Facts matter, and, when amassed in a smart way, they can paint a powerful and accurate picture of reality, as is made clear with findings presented in the annual “Briefing Book” on medical malpractice from the Center for Justice and Democracy at New York Law School.
As the Kentucky Supreme Court recently affirmed when it slapped down an attempt in the Bluegrass state to “reform” medical malpractice lawsuits, doctors, hospitals, nursing homes, and insurers too readily embrace and spread counter-factual notions about patients who seek in the civil justice system remedies for harms they have suffered while seeking medical services.
It’s our fundamental, guaranteed right to pursue such claims, the justices affirmed — and the CJ&D experts have put together research to show that medical malpractice cases don’t happen often but are valuable in protecting the quality and safety of all patients’ care.
Rigorous studies show that the suits aren’t frivolous, they’re much fewer in number than opponents say, and the payouts — with exceptions in egregious instances — are relatively small for civil lawsuits, research highlighted by CJ&D says.
Further, scholars at Northwestern University and elsewhere are extending what the public ought to know about bad doctors and dodgy hospitals: It’s just a slice of them that harm patients, sometimes badly, and these are the practitioners hit more often with medical malpractice suits. That’s also because of failed systems, processes, and colleagues who can’t, won’t, or don’t get blow the whistle on and help get rid of rotten doctors or to fix wrongs by hospitals, Big Pharma, medical device makers, and insurers.
Intriguing studies in 2018 — summarized and indexed in the CJ&D work — also suggest that past performance can be a key indicator of present and future problems with doctors. As research highlighted by the center indicates, patients and malpractice lawyers show a willingness to carefully consider circumstances in cases, which often needn’t go to trial when more amicable solutions can be found. Medical malpractice cases may affect the sterling doc who has the one awful day, in which a patient suffers greatly. But more often the suits swirl around just a few doctors. And as jurors see repeated wrong-doing on their part, judgments against them also increase. This looks predictable.
With such valuable insights available, why, then, do doctors, medical groups, hospitals, and insurers focus on making medical malpractice suits the bogeyman and labor, instead, to police the profession and oust its worst and most injurious practitioners? The CJ&D Briefing also includes sections describing how, yet again, doctors lose licenses in one state, then move a few miles over the border and keep practicing. Hospitals protect themselves, not their patients when they discover malpractice by doctors working in their facilities. Insurers also keep mum about bad doctors, even as they pay to settle malpractice claims against them.
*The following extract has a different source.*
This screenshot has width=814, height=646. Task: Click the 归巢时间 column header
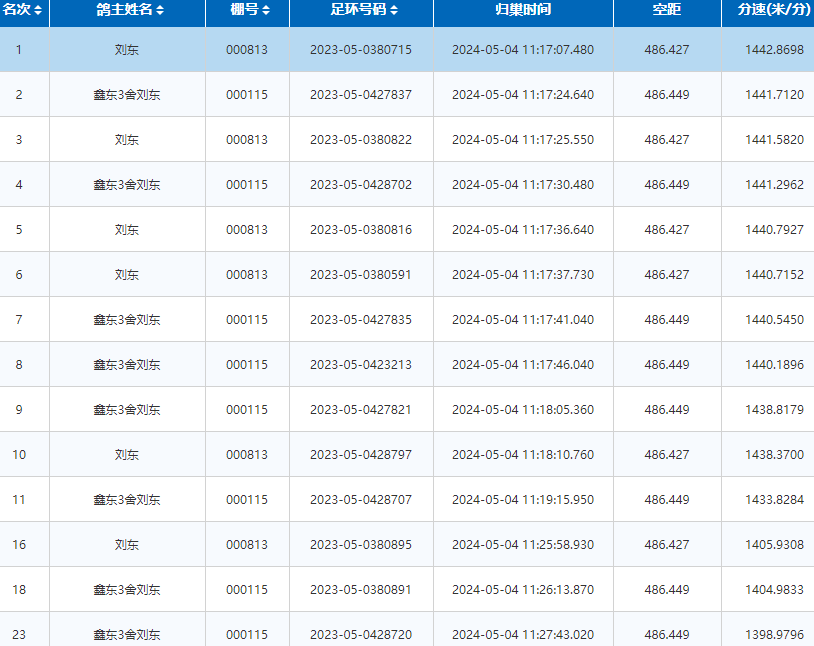[x=522, y=10]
In my practice, I see not only the harms that patients suffer while seeking medical services, but also their struggles to access and afford safe, efficient, and excellent medical care. As they confront ever more complex, daunting choices about tests, drugs, and therapies, patients also wrestle with high levels of uncertainty and giant personal and financial risk. Too much of modern medicine, meantime, has become a harried, money-driven enterprise. Doctors and hospitals — abetted by free-flowing cash from insurers, Big Pharma, and medical device makers, to name a few negative actors — plunge ahead, building profits, and telling patients, simply, trust us. It’s the easier way.
Rather than devoting the time to the heavy lift of staying current, doctors and hospitals can blame medical malpractice suits for over-testing and over-treatment. Rather than taking even a second to see that malpractice insurance rates aren’t skyrocketing and that companies offering such policies are making big money, doctors quake at the unlikely prospect they’ll lack coverage and attack medical malpractice suits as a cause of unrealized problems. Rather than taking the time to stop unacceptable colleagues, processes, and practices, doctors and hospitals will work with insurers and their lobbyists to launch endless waves of “tort reform” targeting medical malpractice.
As Kentuckians found when their lawmakers put in place so-called malpractice “reforms,” the civil justice system itself broke. Medical experts were supposed to empanel themselves to listen to and weigh whether claims were frivolous or unfounded. But doctors and others with knowledge — maybe even conflicts of interest — couldn’t make time to serve. Long waits became common, even for those who had suffered clear and demonstrable harm. When justice became so delayed, it was denied, the state’s highest court found, adding that this is unacceptable in America. One kind of civil suit can’t be targeted in this fashion and citizens can’t be denied their access to courts, counsel, and judges, the justices said. Those are facts. They matter.